Sacre bleu! Myrtle Beach sure has changed
Published 5:17 pm Tuesday, October 22, 2013
Where can you find a Krispy Kreme doughnut shop about every four blocks? Where can you find a Wings about every four blocks? Where can you find a golf course about every four miles?
Some of you have figured out the answer: Myrtle Beach, S.C.
Forty years ago at the Grand Strand, there was one Krispy Kreme doughnut shop, no Wings and just a few golf courses. In those days, Myrtle Beach had “the Pavilion.” Many teenage boys and girls met at the Pavilion each night during their visits to Myrtle Beach. Some went out to dance the shag. Others went out to play miniature golf (plenty of miniature golf courses dot the Grand Strand today). Some went to the 11-acre amusement park across the street (Ocean Boulevard) from the Pavilion. The Pavilion offered more than 40 attractions to tempt children and adults.
Alas, the Pavilion and amusement park, with its wood-frame rollercoaster, the Hurricane, no longer can be found in the heart of Myrtle Beach. Their last season was in 2006.
Like grains of sand on the beach being blown away by the wind, they’ve been blown away by development. They’ve been replaced by hotels and condos. What wasn’t blown away by new development was relocated to the Pavilion Nostalgia Park, part of the Broadway at the Beach complex. Those items included the carousel and the Baden Band Organ.
After high-school graduation, I spent a week at Myrtle Beach. I camped at the nearby state park for about $3 a day. Hey, all I needed was a place to sleep (which I did in a six-man tent), a place to shower and a place to answer the call of nature. It beat paying $30 a night for a motel room.
Yes, the girls were at the motels. But I met a wonderful, older (by three years) French-Canadian woman who was camping (in an RV) at the state park. I put my two years of high-school French to use that week, trying to impress her with my Southern-accented attempts at the French language.

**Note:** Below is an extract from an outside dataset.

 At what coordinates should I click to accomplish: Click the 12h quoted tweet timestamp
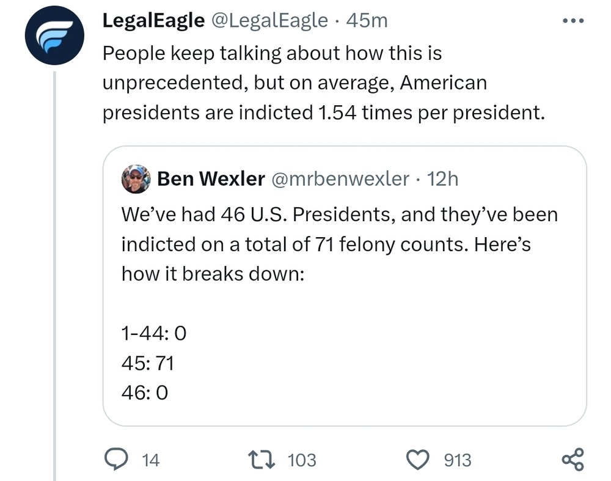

I taught her a few English phrase such as “Y’all” and “You ain’t from around here, are you?” and “cathead biscuit.” I learned that “pommes frite” is French for, well, French fries. I capitalize the first “f” in French fries out of respect for my French-Canadian beach buddy and the French language.
After all, the language that gave us “Sacre bleu!” deserves respect.
Not that it matters — don’t tell the French — but French fries trace their history to Belgium.
I should make a trip to Myrtle Beach next summer, but I believe I would be disappointed by the absence of the Pavilion and the Hurricane.
Then again, there are those Krispy Kreme doughnut shops about every four blocks. Are their “Hot doughnuts” signs on?
Mike Voss is the senior member of the newsroom at the Washington Daily News.